Cuma, Kasım 1, 2024

BM’nin IPCC raporu iklim değişikliğine dair ne demiyor?

Bu yazıda BM’nin IPCC’in 6. Değerlendirme Raporu’na 2. Çalışma Grubu’nun eki olan “İklim Değişikliği 2022: Etkiler, Uyum ve Kırılganlık” başlıklı raporu değerlendireceğim. Bu değerlendirme esnasında “kırılgan” kelimesinin bizleri, yani emekçi, işsiz, güvencesiz, geleceksiz olanları kast ettiğini düşünerek okuyabilirsiniz. “Kırılgan gruplar” olup olmadığımıza ve “uyum” meselesine ise yazının gidişatı içerisinde bakacağız.

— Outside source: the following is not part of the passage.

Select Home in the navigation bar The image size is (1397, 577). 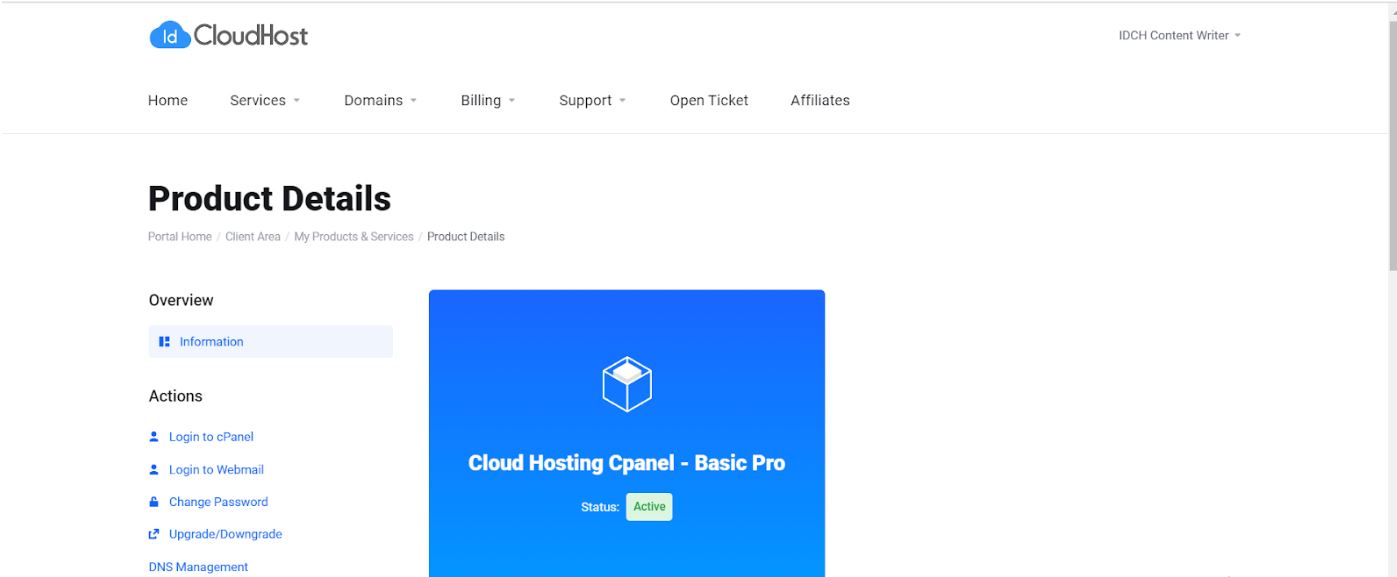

Biraz sondan başa doğru gitmek istiyorum, yani bu kişilerin önerdiği reçeteyi önden paylaşıp sonra raporun içeriğine bakmak. IPCC 2. Çalışma Grubu Eş Başkanı Debra Roberts “…büyük şehirler, iklim değişikliğinin etkileri için sıcak noktalar olsa da küresel ısınmanın en kötü etkilerinden kaçınmak için gerçek bir fırsat da sunuyor. Şehirler büyümeye devam ettikçe yenilenebilir enerji sayesinde daha temiz enerjiyle ulaşım ve bina ısıtması, milyonlarca insan için yıkıcı iklim etkilerini sınırlayabilir. Dünya şehirlerini seferberlik için kilit noktalar olarak çok net bir şekilde işaret ediyoruz” diyor ve ekliyor: “En savunmasız insanlardan bazıları kıyı kentlerinde bulunuyor. Bu yüzden kıyılardaki kentsel gelişimi düzenleyerek seçeneklerinizi değiştirebilirsiniz” diyor rapora ilişkin değerlendirmesinde[1]. Bu reçete öncesinde şehirlerin iklim krizinden çok sert etkileneceğine de değiniyor. Zaten raporun karar alıcılara öneriler niteliğindeki kısmında da şehirlere oldukça odaklanan bir bakış var.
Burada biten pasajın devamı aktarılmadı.